I plan on adding all links later but I want to post this so badly I couldn’t wait to get home to finish editing it! so bear with me…
first I want to thank everyone who commented on my recent post. I’m new to the blogging community, but knowing I can ask a question and receive genuine responses is amazing to me, so thank you.
the comments I received truly had an impact on how I went through my thought process to come to a pretty big life decision.
for those who did not read my referenced post, I am considering quitting my job after four years. my first and only “big girl” job. it’s a really tough decision for me because I like the structure of working at the same time Monday through Friday and knowing exactly how much my check will be every two weeks. the paid vacation and benefits are obviously a huge plus. but should having all of that security be a reason for me, or anyone else for that matter, to stay at a job I don’t like?
the other day I talked to the manager/owner of the gym I work at part time to see if I could make X amount of money working there “full time.” Full time would mean a full schedule of clients. 99% of the time they are one hour sessions. (we offer half hour sessions but those are rarely sold.) so I would need to have over 30 sessions a week. his thought process:
- if you want it, go for it. simply as that. the job is what I make it. I am in control of whether I am successful or not.
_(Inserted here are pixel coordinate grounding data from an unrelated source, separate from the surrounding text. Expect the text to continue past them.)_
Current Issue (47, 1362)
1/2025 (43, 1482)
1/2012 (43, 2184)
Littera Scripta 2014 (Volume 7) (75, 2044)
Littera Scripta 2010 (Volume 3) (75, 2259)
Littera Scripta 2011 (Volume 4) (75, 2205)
now he did go over our top trainers earnings (with permission) and proved that there is certainly potential to earn more than my minimum requirement. granted that is an example from the trainer who is number one in sales almost every month, but it is possible at our gym; it’s just a matter of pushing myself to get to the top. chasing leads, getting clients results, selling myself, are things I have little experience in, but something I know I can do. especially when my income depends on it.
my thought process:
- it’s now or never.
- if I stay with my full time job, I won’t be able to train anymore because of a shift change and possible overtime.
- if I’m going to take a pay cut, I’m at the point in my life when I am able to do so.
- I have a back up plan to the back up plan.
- I do have a savings account, and I talked to a financial advisor about rolling over my 401k.
- I won’t have benefits but I can be put on my dads for a few more years. (this was a possible deal breaker until I realized I could be on my parents until I’m 26.)
yesterday it seemed like everything was pointing me in the direction to follow my heart.
my friend that I wrote a program for texted me with some positive feedback,
encouraging **blogs**, Anna Jensen Brown | A life in story
my brother sent me a random motivational video https://youtu.be/FhzNSPiqO0M ,
and my mom send me an inspiring quote.
I also heard from an old friend that was so encouraging! she made me feel stronger in my decision.
I realize that either decision I make is going to force me out of my comfort zone. so it comes down to me deciding if I want to be forced into Collections, or forced in to Sales in the place I believe I want to be in anyways. the choice is mine, and that thought of power over my life gives me hope that everything will be okay.
it is scary starting a new job. but you have to dive in head first and give it 110%. I know if I don’t make the leap I will regret it, and life is too short for regrets.